Former Rep. Barney Frank pushed back Saturday on the White House’s assertion that President Donald Trump has the authority to appoint an interim director of the Consumer Financial Protection Bureau, saying the independence of watchdog agency was a key consideration when Congress passed the law to create it in 2010.
“We gave a lot of attention to how to structure the CFPB and how to protect its independence, because its job is to go after some very powerful forces in the economy,” the Massachusetts Democrat, who authored the law with then-Connecticut Democratic Sen. Chris Dodd, told CNN in an interview. He added: “The point is, we intend what [former CFPB Director Richard] Cordray was doing to have this kind of autonomy.”
The Dodd-Frank Wall Street reform law designated that the watchdog’s deputy director would serve as acting director in the event of a vacancy specifically to give the agency independence from the White House, Frank said. When Cordray resigned Friday, he appointed the agency’s chief of staff, Leandra English, to serve as its deputy director, teeing her up to take over as the bureau’s acting director.
But hours after Cordray tendered his resignation, the White House announced that Trump had chosen Office of Management and Budget Director Mick Mulvaney to serve as acting director, setting off a possible legal fight over the leadership of the agency.
“Director Mulvaney will serve as acting director until a permanent director is nominated and confirmed,” the White House said in a statement Friday.
A senior administration official contended Saturday morning that the Federal Vacancies Reform Act of 1998, which gives the President wide latitude to make appointments, took precedence over Dodd-Frank.
“We think that this move is clearly supported by a plain reading of the Vacancies’ Act,” the administration official said on a call with reporters. “The Vacancy Act is a long-established, used by presidents of both parties as a routine function, and we believe this act is consistent with that long-established practice.”
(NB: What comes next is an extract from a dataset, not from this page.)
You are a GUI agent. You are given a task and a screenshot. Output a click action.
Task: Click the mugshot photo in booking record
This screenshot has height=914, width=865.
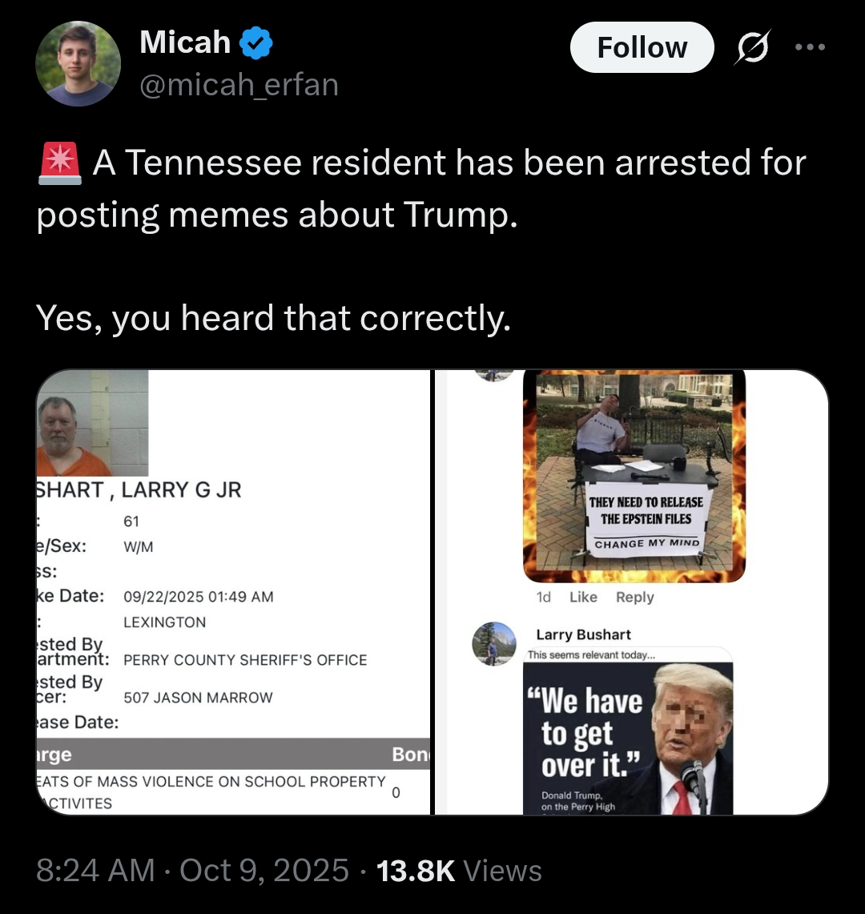click(92, 423)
But Frank said the consumer watchdog is “different in every way” from other parts of the federal government in order to protect the agency from undue political influence. For example, its director cannot be easily fired by the President and serves a five-year term, which extends beyond the four-year term of the commander-in-chief.
Massachusetts Democratic Sen. Elizabeth Warren, an architect of the consumer agency, also said in a tweet Friday that under Dodd-Frank the agency’s deputy director assumes the role of acting director if there’s a vacancy.
The President “can nominate the next director — but until that nominee is confirmed by the Senate, Leandra English is the Acting Director under the Dodd-Frank Act,” she wrote.
Warren tweeted Saturday that the issue needed to be decided in the courts.
“If @realDonaldTrump believes he is acting legally by ignoring Dodd-Frank, he should go to court & seek a judgment right away to settle this @CFPB dispute,” she wrote.
Asked how Trump’s choice of Mulvaney could be challenged, however, Frank said: “This is unprecedented. I literally don’t know.”
The departure of Cordray, the first-ever director of the consumer agency and an appointee of President Barack Obama, marks an opening for Trump to overhaul the agency’s leadership.
While serving in Congress, Mulvaney voted in favor of killing the agency, which was created after the financial crisis to protect consumers and keep an eye on Wall Street. Mulvaney and other opponents have argued that the agency has too much power, saying it installs unduly harsh regulations. He has worked alongside Trump to roll back some of the consumer agency’s rules.